• Written problem: Rewrite the listing below, starting at the line containing "Given: Click the chevron icon beside 고급 구성 표시" and ending with the last line of the listing. Switch every "dropdown" to "drop-down" and leave everything else as it is.

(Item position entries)
___

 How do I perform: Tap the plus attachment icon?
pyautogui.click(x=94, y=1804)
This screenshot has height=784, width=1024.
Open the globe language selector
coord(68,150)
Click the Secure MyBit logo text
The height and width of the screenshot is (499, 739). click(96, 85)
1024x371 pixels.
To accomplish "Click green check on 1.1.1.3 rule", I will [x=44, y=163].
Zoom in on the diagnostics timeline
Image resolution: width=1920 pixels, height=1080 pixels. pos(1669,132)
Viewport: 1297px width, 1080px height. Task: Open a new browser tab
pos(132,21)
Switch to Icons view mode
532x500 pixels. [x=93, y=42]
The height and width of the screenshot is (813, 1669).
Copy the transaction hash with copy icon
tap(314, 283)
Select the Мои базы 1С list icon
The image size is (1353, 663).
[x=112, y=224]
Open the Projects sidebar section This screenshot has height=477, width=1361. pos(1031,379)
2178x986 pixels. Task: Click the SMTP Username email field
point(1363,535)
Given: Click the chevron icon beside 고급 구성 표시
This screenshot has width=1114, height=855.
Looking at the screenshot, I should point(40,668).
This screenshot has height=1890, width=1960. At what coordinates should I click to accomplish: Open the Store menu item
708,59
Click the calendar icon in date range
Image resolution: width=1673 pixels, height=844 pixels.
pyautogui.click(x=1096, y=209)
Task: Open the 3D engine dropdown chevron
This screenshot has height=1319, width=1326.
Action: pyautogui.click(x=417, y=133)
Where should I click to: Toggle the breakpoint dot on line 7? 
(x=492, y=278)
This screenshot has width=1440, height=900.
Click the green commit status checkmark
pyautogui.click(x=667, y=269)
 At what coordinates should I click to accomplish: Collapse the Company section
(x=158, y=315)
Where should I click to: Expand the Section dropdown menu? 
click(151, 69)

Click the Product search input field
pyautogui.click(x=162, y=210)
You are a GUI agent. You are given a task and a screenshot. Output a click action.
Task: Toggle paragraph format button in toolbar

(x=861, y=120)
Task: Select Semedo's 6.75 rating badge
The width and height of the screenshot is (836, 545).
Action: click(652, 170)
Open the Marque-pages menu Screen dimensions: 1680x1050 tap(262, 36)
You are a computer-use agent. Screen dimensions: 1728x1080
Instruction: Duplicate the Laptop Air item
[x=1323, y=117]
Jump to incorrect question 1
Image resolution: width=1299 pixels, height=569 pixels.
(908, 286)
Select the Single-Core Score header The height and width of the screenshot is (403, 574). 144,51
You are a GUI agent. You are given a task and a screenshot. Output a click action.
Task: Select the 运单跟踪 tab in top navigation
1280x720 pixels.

___

• Correct answer:
Given: Click the chevron icon beside 고급 구성 표시
This screenshot has width=1114, height=855.
Looking at the screenshot, I should point(40,668).
This screenshot has height=1890, width=1960. At what coordinates should I click to accomplish: Open the Store menu item
708,59
Click the calendar icon in date range
Image resolution: width=1673 pixels, height=844 pixels.
pyautogui.click(x=1096, y=209)
Task: Open the 3D engine drop-down chevron
This screenshot has height=1319, width=1326.
Action: pyautogui.click(x=417, y=133)
Where should I click to: Toggle the breakpoint dot on line 7? 
(x=492, y=278)
This screenshot has width=1440, height=900.
Click the green commit status checkmark
pyautogui.click(x=667, y=269)
 At what coordinates should I click to accomplish: Collapse the Company section
(x=158, y=315)
Where should I click to: Expand the Section drop-down menu? 
click(151, 69)

Click the Product search input field
pyautogui.click(x=162, y=210)
You are a GUI agent. You are given a task and a screenshot. Output a click action.
Task: Toggle paragraph format button in toolbar

(x=861, y=120)
Task: Select Semedo's 6.75 rating badge
The width and height of the screenshot is (836, 545).
Action: click(652, 170)
Open the Marque-pages menu Screen dimensions: 1680x1050 tap(262, 36)
You are a computer-use agent. Screen dimensions: 1728x1080
Instruction: Duplicate the Laptop Air item
[x=1323, y=117]
Jump to incorrect question 1
Image resolution: width=1299 pixels, height=569 pixels.
(908, 286)
Select the Single-Core Score header The height and width of the screenshot is (403, 574). 144,51
You are a GUI agent. You are given a task and a screenshot. Output a click action.
Task: Select the 运单跟踪 tab in top navigation
1280x720 pixels.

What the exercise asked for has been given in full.